Bouddha déclara que les cinq agrégats, qui sont en fait notre corps et notre esprit, sont un lourd fardeau. Servir notre corps signifie porter un lourd fardeau. Quand nous le nourrissons et l’habillons, nous portons ce fardeau. Cela signifie aussi que nous sommes les domestiques de ce corps et de l’agrégat de la matière : rupakhandha.

        Quand nous avons nourri et vêtu le corps, nous devons également le contenter, aussi bien physiquement que psychologiquement. Cela aussi c'est être le domestique de vedanakhandha, l’agrégat des sensations.

        Puis nous devons veiller à ce que le corps entende de beaux sons, voit de belles vues, sente de bonnes odeurs, ait un contact tactile agréable, goûte de bons mets. Cela concerne la conscience et nous sommes au service de vinnanakhadha, l’agrégat de la conscience.

        L’agrégat de la matière  rupakhandha dit : nourrit-moi bien, sinon je vais tomber malade ou je serai faible. Vedanakhandha, l’agrégat des sensations dit à son tour : Donne-moi des sensations agréables sinon je vais souffrir, et nous devons courir après les sensations agréables pour assouvir ses besoins. Vinnanakhadha, l’agrégat de la conscience dit à son tour : donne-moi de beaux sons, de belles vues, de bonnes odeurs, je veux des choses plaisantes, trouve-les pour moi sinon je serai malheureux, et nous devons exécuter ses ordres. C’est comme si ces trois agrégats nous menaçaient perpétuellement et nous ne pouvons pas désobéir à leurs exigences. Cette obéissance est un grand fardeau pour nous.
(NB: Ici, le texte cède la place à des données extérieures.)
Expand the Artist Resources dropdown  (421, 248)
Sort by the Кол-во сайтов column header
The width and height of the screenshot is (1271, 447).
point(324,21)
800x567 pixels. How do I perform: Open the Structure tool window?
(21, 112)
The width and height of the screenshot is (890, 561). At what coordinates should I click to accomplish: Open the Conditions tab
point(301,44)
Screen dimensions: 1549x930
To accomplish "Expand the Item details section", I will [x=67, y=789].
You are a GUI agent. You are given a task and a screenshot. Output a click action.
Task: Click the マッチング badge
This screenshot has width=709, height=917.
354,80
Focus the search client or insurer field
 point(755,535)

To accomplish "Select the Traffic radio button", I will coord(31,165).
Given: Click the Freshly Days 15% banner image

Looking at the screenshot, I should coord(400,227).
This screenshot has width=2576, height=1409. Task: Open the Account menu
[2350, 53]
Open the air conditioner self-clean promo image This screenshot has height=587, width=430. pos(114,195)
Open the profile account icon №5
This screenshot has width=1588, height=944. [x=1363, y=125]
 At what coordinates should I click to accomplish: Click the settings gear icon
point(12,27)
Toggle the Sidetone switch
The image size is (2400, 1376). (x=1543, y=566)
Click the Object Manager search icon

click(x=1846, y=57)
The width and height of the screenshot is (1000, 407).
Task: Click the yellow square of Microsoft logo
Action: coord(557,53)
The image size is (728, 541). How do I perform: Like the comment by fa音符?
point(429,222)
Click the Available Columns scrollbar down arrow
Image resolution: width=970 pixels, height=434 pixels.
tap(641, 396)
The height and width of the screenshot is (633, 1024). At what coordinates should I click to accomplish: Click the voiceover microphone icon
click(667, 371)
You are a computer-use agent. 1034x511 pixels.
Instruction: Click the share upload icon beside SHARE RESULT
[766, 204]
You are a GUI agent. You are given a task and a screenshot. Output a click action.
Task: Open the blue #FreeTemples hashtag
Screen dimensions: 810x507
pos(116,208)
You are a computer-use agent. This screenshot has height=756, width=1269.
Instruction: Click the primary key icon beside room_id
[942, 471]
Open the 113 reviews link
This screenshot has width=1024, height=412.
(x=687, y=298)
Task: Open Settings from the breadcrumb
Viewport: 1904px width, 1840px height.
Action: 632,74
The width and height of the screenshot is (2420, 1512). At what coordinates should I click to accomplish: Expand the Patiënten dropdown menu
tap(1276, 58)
       Sankharakhandha, l’agrégat des formations mentales, la volition est aussi un autre fardeau. La vie nous demande de satisfaire nos besoins quotidiens. Cela stimule le désir, et nous devons constamment œuvrer et être actifs afin de les satisfaire sinon nous sommes frustrés. Lorsque les désirs ne sont pas satisfaits, certains peuvent même avoir recours au crime. Que ce fardeau est lourd sur nos épaules !

        C’est parce que nous ne pouvons pas porter cette lourde charge sur nos épaules que certains sont démoralisés ou que d’autres commettent des mauvaises actions.

       Sannakhandha, l’agrégat de la perception est aussi un grand fardeau car c’est grâce à la perception que nous pouvons être capables de connaître, mémoriser, discerner le bon du mauvais. Si les demandes de notre esprit pour les objets des sens plaisants ne sont pas obtenues, nous connaîtrons alors l’angoisse, les regrets…

        Pour toutes ces raisons Bouddha a déclaré que les cinq agrégats d’attachement sont un lourd fardeau. Nous portons ce fardeau non seulement pour un moment, une minute, une heure, un jour, une année, une vie, mais depuis le début du samsara, la ronde des renaissances. Nous n’en serons libérés que quand nous aurons éliminé les impuretés de notre esprit.

        Même un Arahat doit supporter ce fardeau avant d’atteindre Nibbana et veiller au bien-être de ses agrégats. Pour se nourrir, il doit faire sa tournée d’aumônes, il doit se laver, il doit aller aux toilettes pour se nettoyer intérieurement, il doit prendre soin de sa santé et doit dormir pour récupérer.

        Les gens ordinaires ou mondains sont obsédés par l’avidité et ne considèrent pas les cinq agrégats (le corps et l’esprit) comme un fardeau. Pour eux le fardeau semble léger et ils pensent que ceux qui considèrent le corps et l’esprit comme un fardeau sont pessimistes car pour eux les cinq agrégats leur apportent la joie de vivre, car il y a des choses agréables à voir, de merveilleux sons à entendre, de la nourriture délicieuse à goûter, des parfums plaisants à sentir, des sensations tactiles agréables à ressentir, et des choses intéressantes à connaître.

        C’est seulement quant la vieillesse arrive et que les gens ne sont plus capables de bouger comme ils voudraient, de savourer la nourriture, de dormir correctement et de satisfaire leurs désirs qu’ils deviennent convaincus que le fardeau des cinq agrégats est véritablement lourd. Quand ils tombent malades leur conviction grandit et quand ils rencontrent des épreuves, ils réalisent complètement que le corps et l’esprit sont un fardeau.